__TO DO__: The answer must be a single number: the count of lines in the data below that hold the word "agent".

═════ SUPPLIED RECORDS

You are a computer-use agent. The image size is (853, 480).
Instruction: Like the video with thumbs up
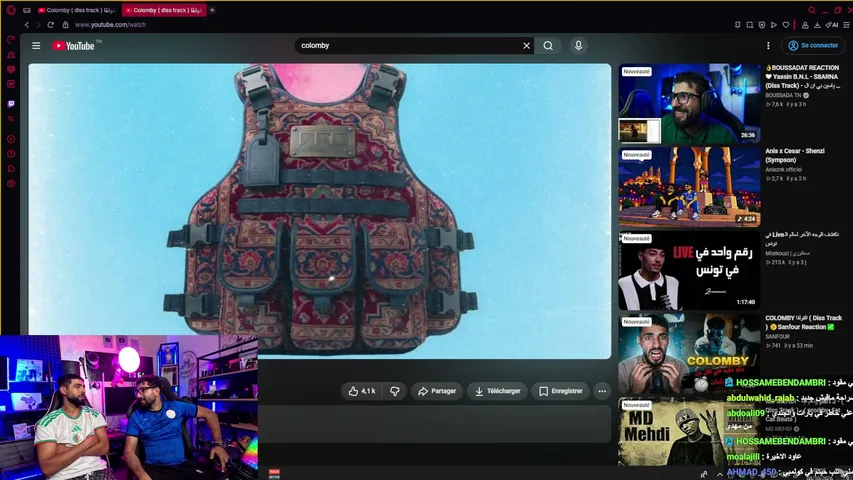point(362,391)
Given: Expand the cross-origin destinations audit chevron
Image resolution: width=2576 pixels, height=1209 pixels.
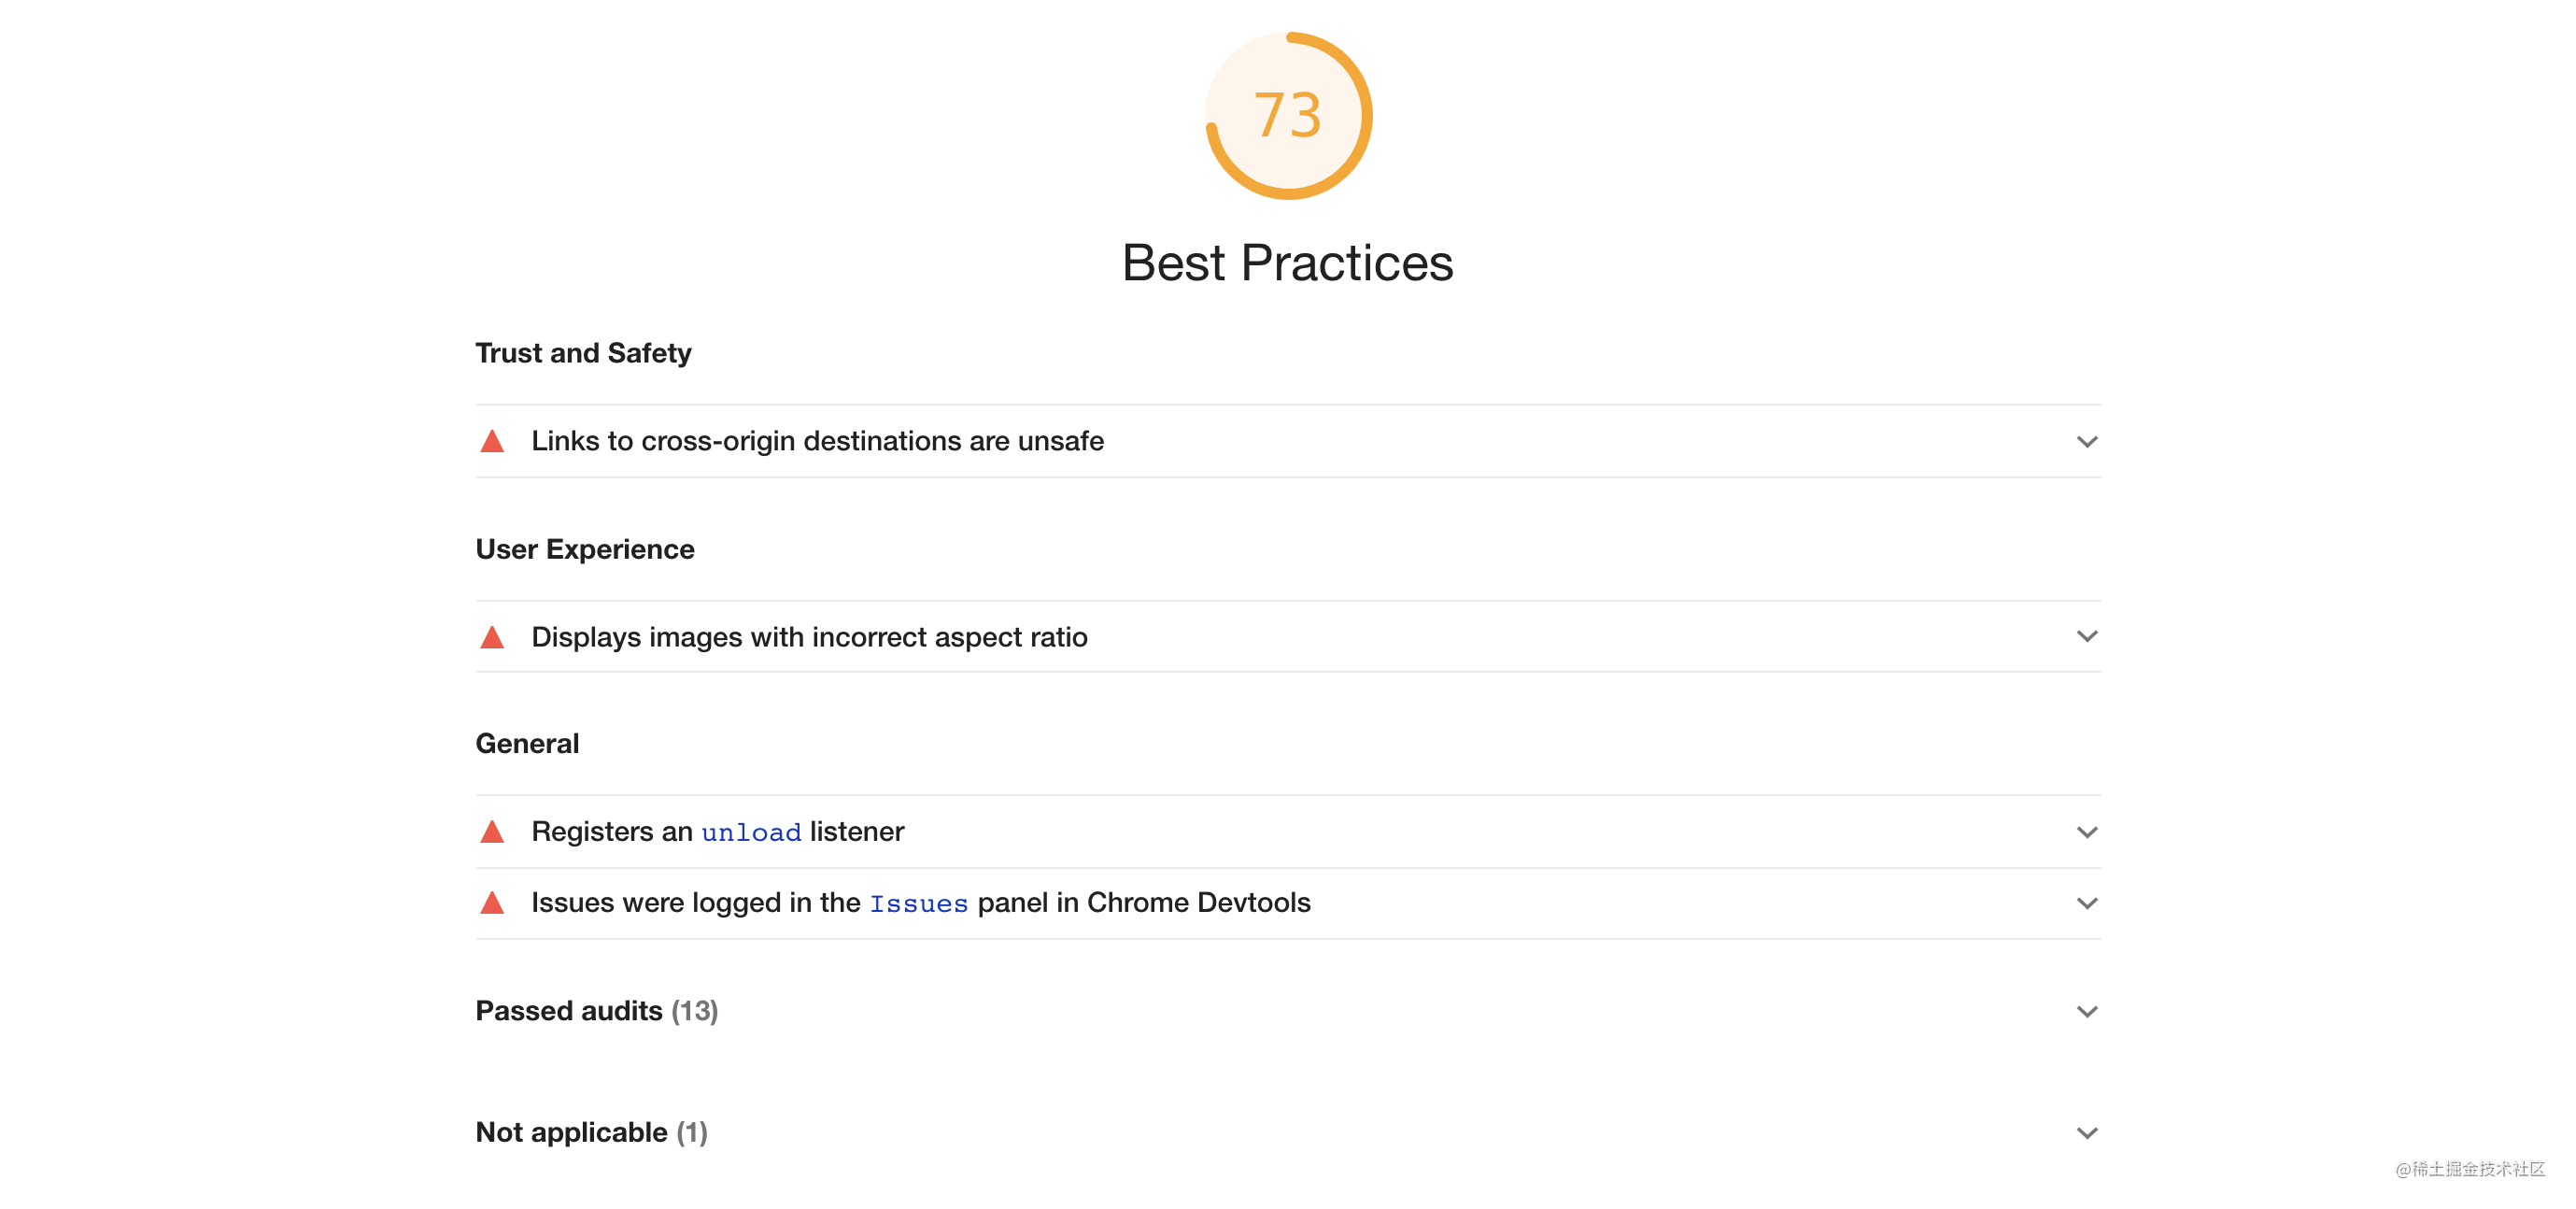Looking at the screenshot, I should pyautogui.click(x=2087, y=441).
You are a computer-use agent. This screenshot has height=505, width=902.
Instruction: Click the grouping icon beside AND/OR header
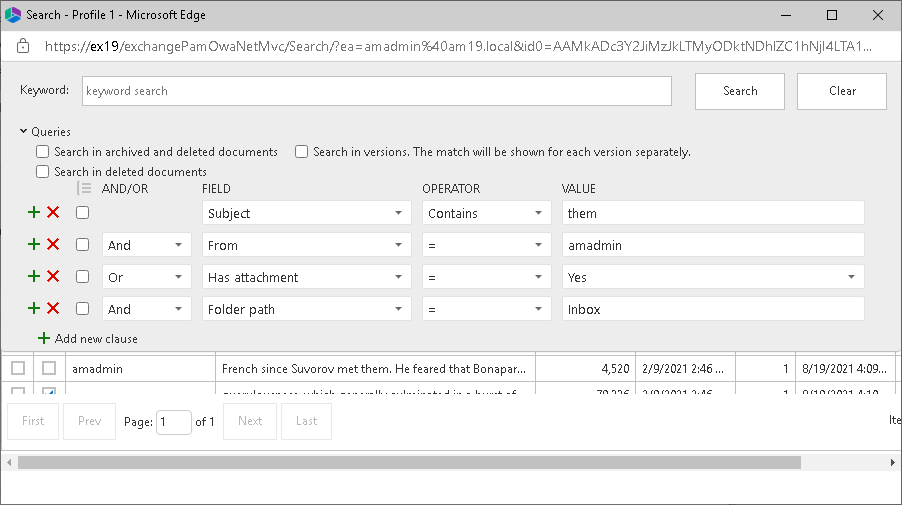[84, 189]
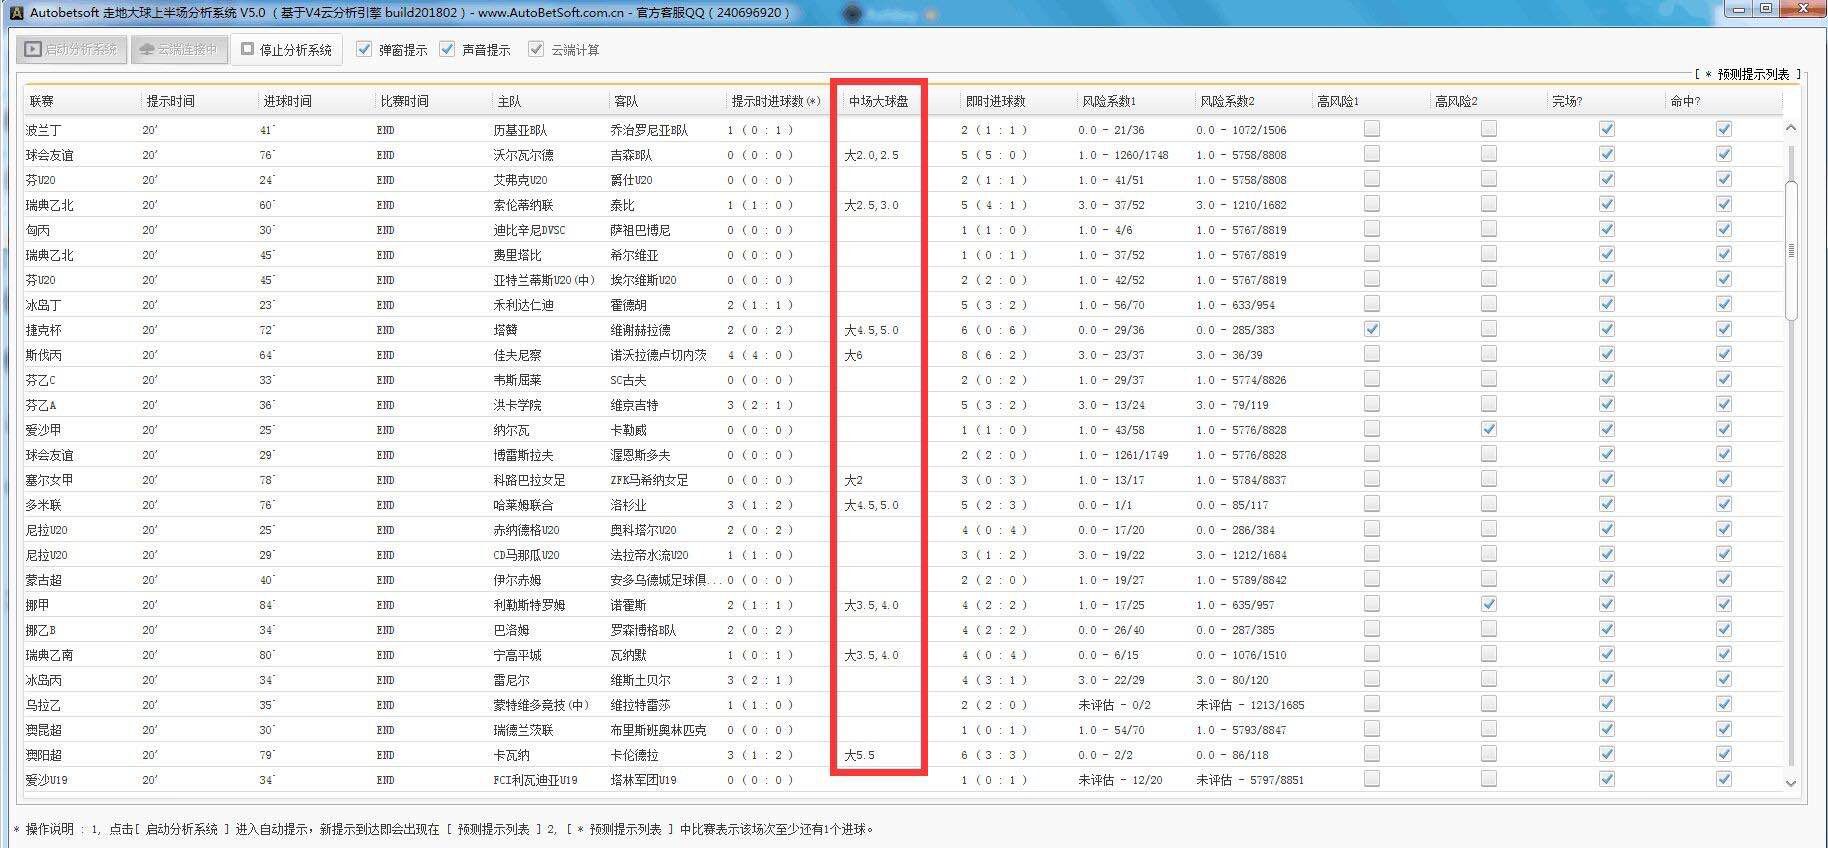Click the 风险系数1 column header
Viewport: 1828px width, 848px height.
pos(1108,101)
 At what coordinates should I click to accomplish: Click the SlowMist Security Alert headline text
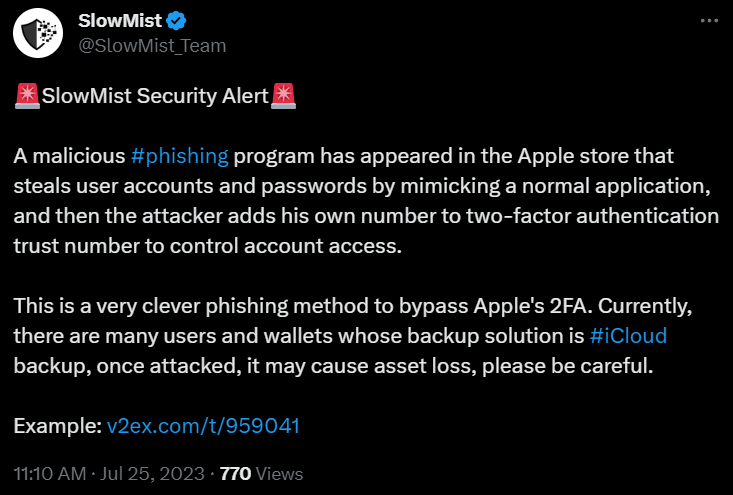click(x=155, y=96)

══════════

__RESPONSE TO THE EXERCISE__: 2